有機ELで先行していたのに、液晶テレビを主力とすることに方針を変更し、有機EL開発をやめた。ソニー内部では「あんなに早く液晶の価格が下落するなら、有機EL開発をやめなかった」という後悔の念も聞こえる。この時の判断は、「これだけ液晶がバカ売れするなら、液晶で稼いだほうがいい。液晶がダメになってきたら、再び有機ELの開発に戻ればいい」ということだった。しかし、有機EL開発を中断していた間に、韓国や中国のメーカーが勢いを増し、ソニーは追いつけなくなってしまった。

●2018年3月期は最高益

ソニーは2月2日、社長交代と合わせて18年3月期の連結決算(米国会計基準)の業績を上方修正した。売上高は前期比11.8%増の8兆5000億円の従来予想を据え置いたが、営業利益は前期の2.5倍の7200億円(従来予想は6300億円)に上方修正した。1998年3月期の5257億円を上回り、20年ぶりに過去最高益を更新する。純利益は6.5倍の4800億円(同3500億円)に増額した。米国の税制改正の影響で税負担が減り、従来の予想を1300億円上回り、こちらも最高益である。

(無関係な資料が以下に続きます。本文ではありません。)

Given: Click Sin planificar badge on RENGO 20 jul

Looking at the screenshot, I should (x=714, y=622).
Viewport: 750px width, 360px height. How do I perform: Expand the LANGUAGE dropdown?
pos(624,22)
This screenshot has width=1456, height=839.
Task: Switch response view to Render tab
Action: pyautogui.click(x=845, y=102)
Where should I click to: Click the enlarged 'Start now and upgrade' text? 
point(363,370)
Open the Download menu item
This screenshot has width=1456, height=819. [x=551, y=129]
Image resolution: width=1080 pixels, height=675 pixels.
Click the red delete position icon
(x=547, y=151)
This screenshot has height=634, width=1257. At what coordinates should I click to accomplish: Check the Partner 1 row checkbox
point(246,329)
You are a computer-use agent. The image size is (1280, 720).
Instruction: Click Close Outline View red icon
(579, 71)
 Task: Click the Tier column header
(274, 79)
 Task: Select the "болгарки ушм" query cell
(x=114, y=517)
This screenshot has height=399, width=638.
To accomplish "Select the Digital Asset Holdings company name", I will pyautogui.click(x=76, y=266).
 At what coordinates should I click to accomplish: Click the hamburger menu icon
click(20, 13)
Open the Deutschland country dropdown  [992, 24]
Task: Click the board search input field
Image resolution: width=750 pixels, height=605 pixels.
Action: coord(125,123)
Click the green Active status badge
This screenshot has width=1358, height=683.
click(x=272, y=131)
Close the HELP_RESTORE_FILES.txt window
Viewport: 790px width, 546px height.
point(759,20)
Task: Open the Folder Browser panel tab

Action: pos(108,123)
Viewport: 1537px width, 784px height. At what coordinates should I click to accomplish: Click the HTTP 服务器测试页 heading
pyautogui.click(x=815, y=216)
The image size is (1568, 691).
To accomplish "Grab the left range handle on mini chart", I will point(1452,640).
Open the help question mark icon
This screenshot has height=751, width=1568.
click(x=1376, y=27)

米国ドナルド・トランプ政権のもとでの税制改正により、35%だった米連邦法税が21%に下がったことで、将来支払うべき税金は減る。会計ルールで繰り延べ税負担が減り、利益を押し上げる。トヨタ自動車は2919億円、本田技研工業(ホンダ)は3461億円、最終利益が増加することになる。ソニーも“トランプ効果”の恩恵に浴した。

ソニーは9つの事業セグメントに分けており、そのなかで稼ぎ頭はゲーム、金融、半導体、音楽だ。ゲームはG&NS(ゲーム&ネットワークサービス)事業でゲーム機やソフトウェアを扱う。ソニー・インタラクティブエンタテインメントなどだ。18年3月期の営業利益は1800億円(17年3月期は1356億円)の見通し。主力ゲーム機「プレイステーション(PS)4」の17年10~12月期の販売台数は、前期比70万台減の900万台だった。18年3月期の販売予想1900万台は据え置いた。

金融はソニーフィナンシャルホールディングスやソニー生命、ソニー損保、ソニー銀行が担い、営業利益は1750億円(同1664億円)の見込み。

半導体はイメージセンサーやカメラモジュール、電池や記録メディアなど。スマートフォン向けイメージセンサーが中心で、営業利益は1550億円の黒字(同78億円の赤字)に転換する。しかし中国のスマホメーカー向けは低調だった。

音楽はソニーミュージックエンタテインメントなど。営業利益は1100億円(同758億円)の予想である。